Monday 1 January 2018





It’s the 1st day of 2018. My world is still a shade of grey and black. when will I reach the end of the tunnel?

My church said that 2017 is the year of the Jubilee, hence I was full of expectation. But from Jan till Dec 2017, all I saw was wave and wave of attacks, bad news channel. I wish I can change the channel . I also kept on asking God hey where is my Jubilee present, Lord? Days just flew by and there seems to be no ‘rainbow’in sight. I have already tried my best and stretched it, what more do you want ? I tried to stay in peace and rest but the evil one would not let me rest. There is no rest in my career, family and romance.

My dad fell sick and I’m trying my best to juggle work and family. It doesn’t help that most of my  colleagues are unfeeling and 2 faced and would push things to me. I’ve learned that to survive, I’ve to repay them with the same lesson they taught me. On the romance part, things are not working out as I could not accept someone who has commitment and integrity issues. I thank God that I saw through the façade. He did not deserve me. I later met a very charismatic guy in Nov but he did not respond. Sigh for a while, I thought he was my Jubliee present ….Towards the end of 2017, I was told that dad’s medical bills may be very huge. It didn’t help that my siblings are bad paymasters due to bad lifestyle choice. How could I shoulder the he bill by myself? Its one thing for them to pay me later for a bill which costs few hundred dollars versus one which costs few thousand per month. Plus I also have other financial commitments too…bigger ones in 2018…

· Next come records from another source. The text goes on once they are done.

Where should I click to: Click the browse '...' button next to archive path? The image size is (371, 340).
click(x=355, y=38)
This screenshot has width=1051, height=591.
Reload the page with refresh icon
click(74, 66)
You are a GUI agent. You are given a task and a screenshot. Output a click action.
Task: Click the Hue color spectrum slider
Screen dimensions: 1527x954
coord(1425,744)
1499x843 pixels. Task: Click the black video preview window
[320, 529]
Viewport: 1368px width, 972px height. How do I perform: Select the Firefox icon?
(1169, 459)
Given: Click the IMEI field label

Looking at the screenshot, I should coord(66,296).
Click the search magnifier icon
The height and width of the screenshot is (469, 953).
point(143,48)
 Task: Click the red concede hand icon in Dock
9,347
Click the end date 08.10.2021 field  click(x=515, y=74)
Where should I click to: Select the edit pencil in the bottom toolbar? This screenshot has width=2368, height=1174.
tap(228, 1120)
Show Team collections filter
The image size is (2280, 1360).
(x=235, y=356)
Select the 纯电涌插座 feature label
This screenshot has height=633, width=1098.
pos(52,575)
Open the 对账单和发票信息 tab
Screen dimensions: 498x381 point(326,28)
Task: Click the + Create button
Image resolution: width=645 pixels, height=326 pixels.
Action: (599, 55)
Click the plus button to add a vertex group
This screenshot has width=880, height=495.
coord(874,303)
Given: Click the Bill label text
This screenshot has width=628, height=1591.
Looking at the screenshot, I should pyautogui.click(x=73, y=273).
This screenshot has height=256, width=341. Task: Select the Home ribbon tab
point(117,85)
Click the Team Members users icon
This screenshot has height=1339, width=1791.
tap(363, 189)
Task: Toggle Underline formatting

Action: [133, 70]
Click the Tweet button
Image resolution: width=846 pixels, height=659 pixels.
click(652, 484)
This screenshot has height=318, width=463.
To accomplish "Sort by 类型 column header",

The spiritual walk definitely becomes harder over time. I thought my faith was stronger after the last trial. but when multiple attacks came together, I felt its coming apart. Sorry God’ Im not able to show grace nor mercy to those evil people who prosecute me for no good reason. If I don’t get the supply then I don’t have any supply to give. I’m only human.

Maybe the only thing is that I’m still alive and sane despite the craziness that’s happening around me . How will we end this time round? Maybe I will leave for good as I don’t know why you the loving Abba left me for no good reason ? I still need to survive no matter what and most important I hate people who don’t keep promise. That applies to you too, Lord. You  made me so You should know it too.